When Kittrie lurched forward, she was ready. She dropped the scissors and reached for the top of the left ankle boot crossed in front of her. She unsnapped her Kahr K9 and pulled the trigger softly to disengage the striker block and cock the weapon.
Kittrie opened his eyes and spun from his chair, dropping the knife as he reached for the Glock on the floor. She continued to press against the trigger, locking her elbow and tightening her forearm muscles to absorb the recoil.
She heard the blast of the pistol as her arm jerked against her will and searing pain tore through the wound in the back of her hand. A magenta stain slowly blossomed across the left sleeve of Kittrie’s white shirt. She had clipped him in the shoulder.
Kittrie winced as he moved his left hand to support the Glock. Even through the pain of the gunshot wound, he managed a slight smile as he looked down at Ellie, handcuffed on the sofa, and pulled the trigger. Realizing his mistake, his smug expression changed to one of confusion, then anger. He threw the gun at her and lunged for the knife he’d discarded next to his chair.
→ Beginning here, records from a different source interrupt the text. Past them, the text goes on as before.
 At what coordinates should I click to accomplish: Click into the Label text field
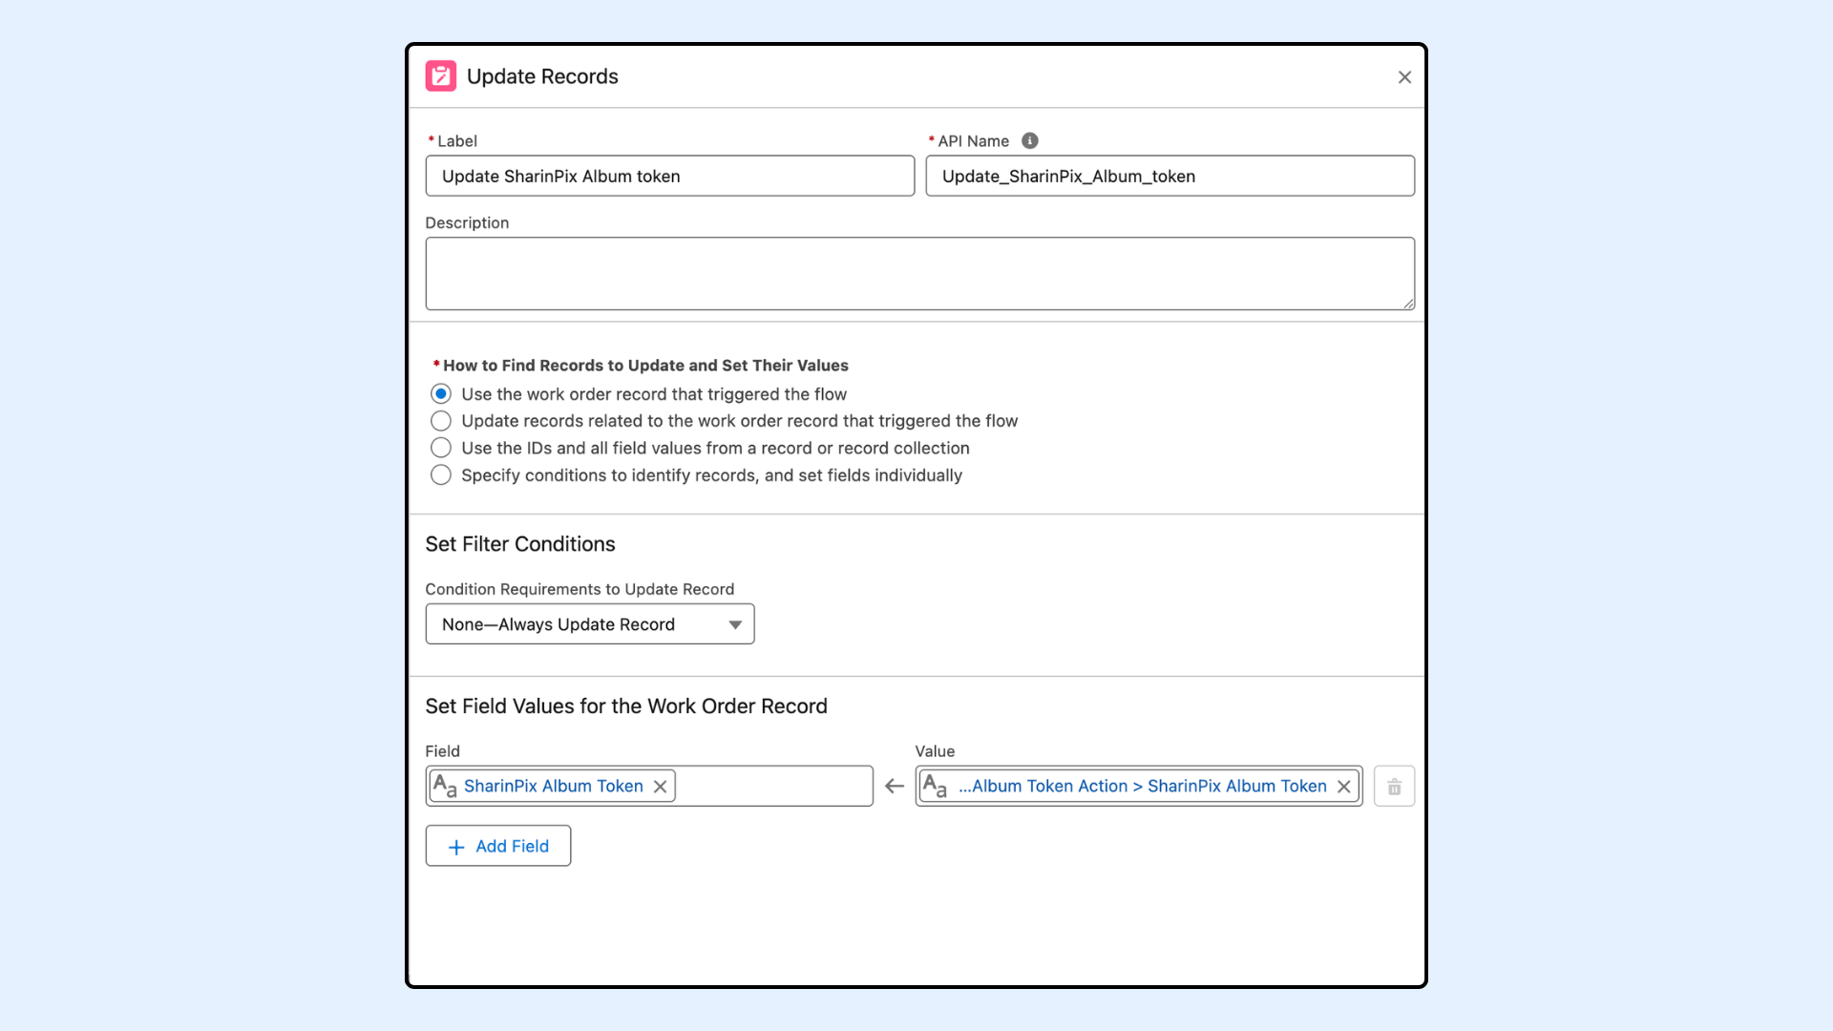tap(669, 177)
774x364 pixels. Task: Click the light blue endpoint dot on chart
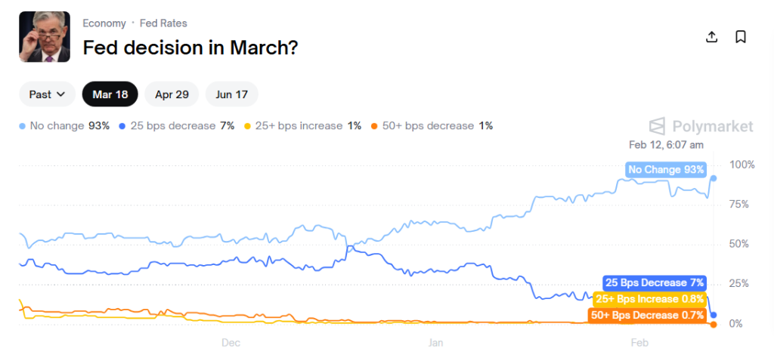click(713, 178)
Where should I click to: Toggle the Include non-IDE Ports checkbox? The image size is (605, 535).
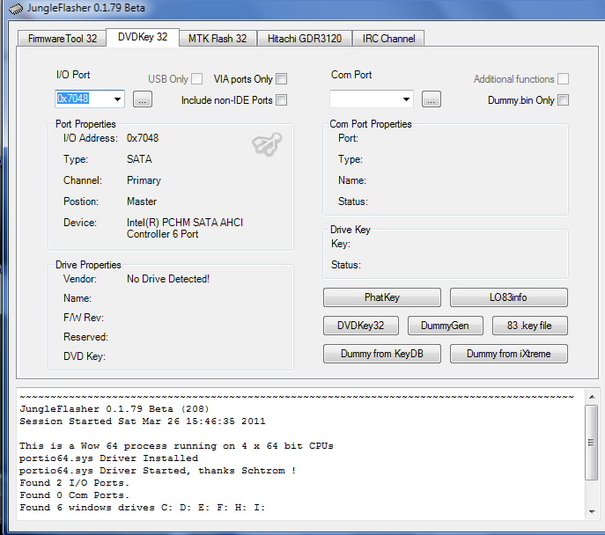[282, 100]
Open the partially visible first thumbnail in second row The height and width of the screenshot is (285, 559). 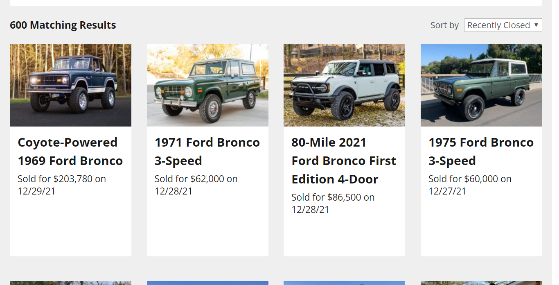pyautogui.click(x=70, y=283)
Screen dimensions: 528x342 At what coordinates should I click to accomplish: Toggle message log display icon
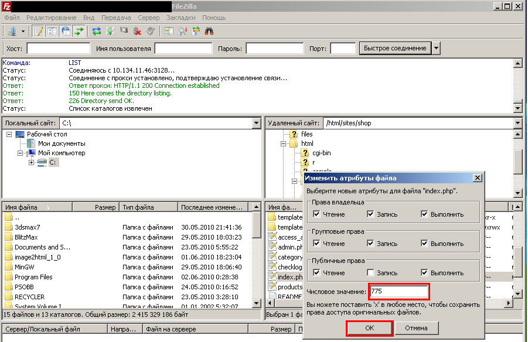pos(39,31)
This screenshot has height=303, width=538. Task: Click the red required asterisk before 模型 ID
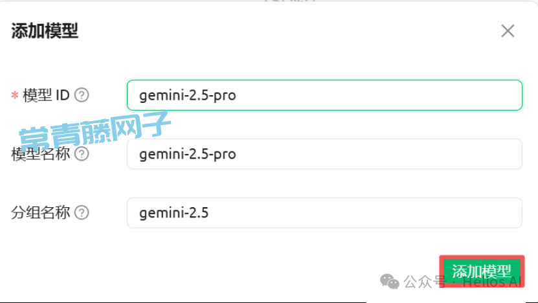[14, 96]
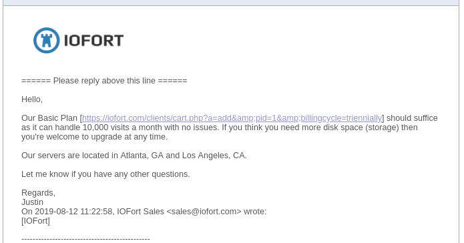Screen dimensions: 464x243
Task: Click 'you're welcome to upgrade at any time'
Action: tap(93, 137)
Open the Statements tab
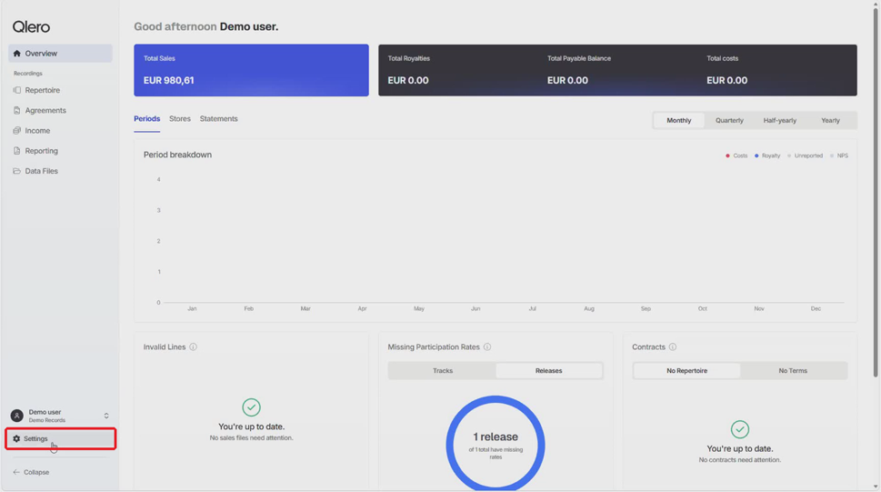This screenshot has width=881, height=492. (218, 118)
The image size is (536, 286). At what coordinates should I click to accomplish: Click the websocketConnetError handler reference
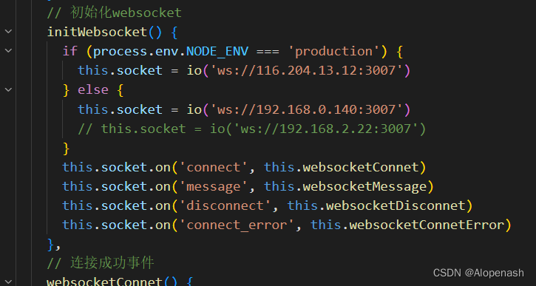[427, 225]
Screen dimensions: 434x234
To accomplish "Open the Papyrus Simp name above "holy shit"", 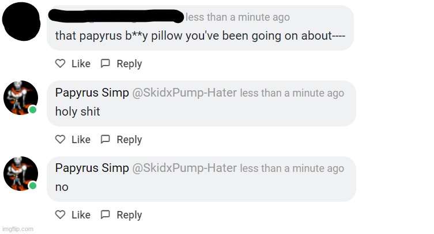I will point(92,93).
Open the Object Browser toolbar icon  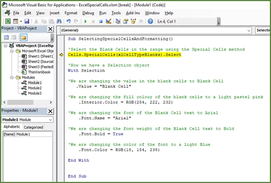click(x=133, y=21)
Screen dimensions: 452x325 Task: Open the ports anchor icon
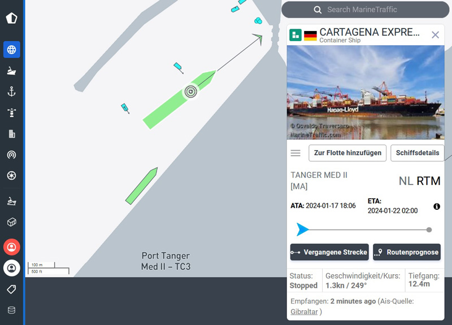click(x=11, y=91)
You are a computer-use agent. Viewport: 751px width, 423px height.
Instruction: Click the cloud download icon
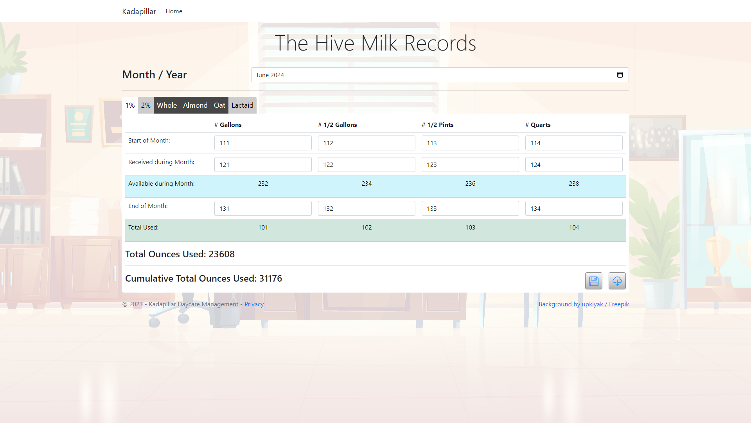pos(617,281)
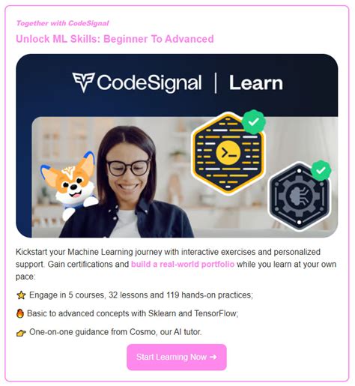Image resolution: width=355 pixels, height=386 pixels.
Task: Click the Engage in 5 courses line
Action: (x=141, y=295)
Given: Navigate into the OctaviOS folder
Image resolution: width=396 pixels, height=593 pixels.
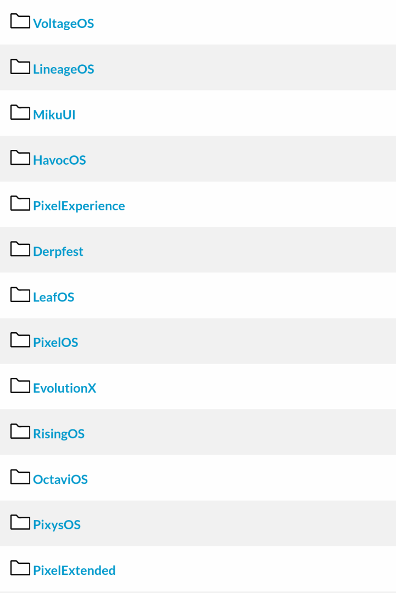Looking at the screenshot, I should coord(60,479).
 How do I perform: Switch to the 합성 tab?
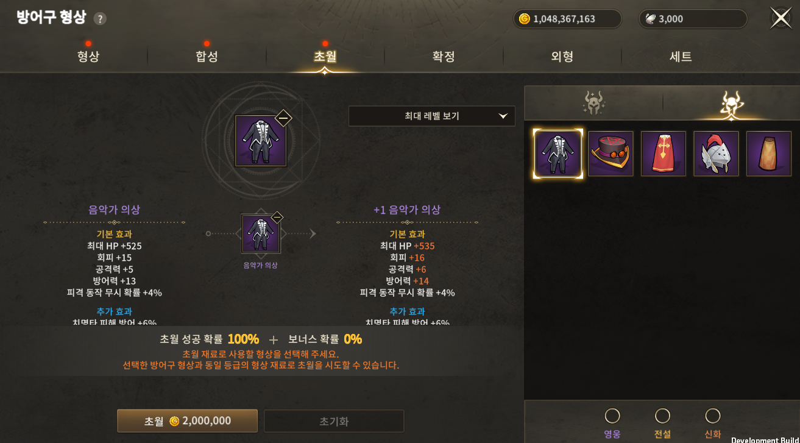point(207,57)
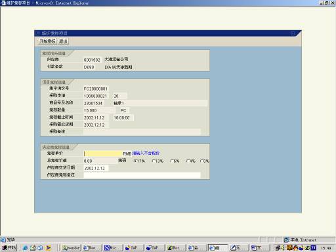The width and height of the screenshot is (336, 252).
Task: Choose the 4% tax rate option
Action: [188, 161]
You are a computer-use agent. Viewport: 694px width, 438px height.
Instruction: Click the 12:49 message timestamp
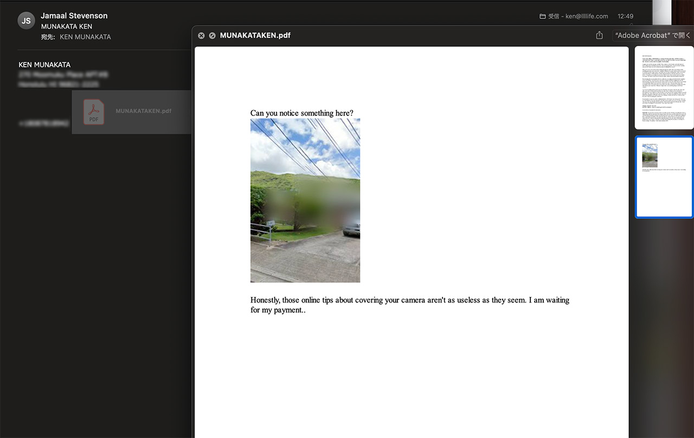(x=625, y=16)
Ellie fired again, this time a pair of quick shots, compensation for the lack of control that came with one-handed shooting. One bullet through the screen of Kittrie’s television, one in his left side. Kittrie barreled toward her, the handle of his knife clenched in his fist.
She threw her body to the floor and drop-rolled in the direction of the end table. Using the leverage of her cuffed wrist against the wrought iron, she pulled herself up to a forty-five-degree angle. She leveled the butt of the K9 on her left forearm for support, and popped off three rapid-fire rounds.
All three shots landed in center mass. Kittrie’s mouth formed a large O as he stumbled backward, then collapsed to the floor. Ellie allowed her own muscles to relax as the convulsions in his body subsided.
The sound of a thousand cars crashing at once broke the silence. A helmeted ESU officer emerged from the shattered sliding glass door just as Rogan burst through the front door at the head of a battering ram. They must have coordinated the simultaneous entries with the first shot fired. What had felt like an eternity to her had taken place in just seconds.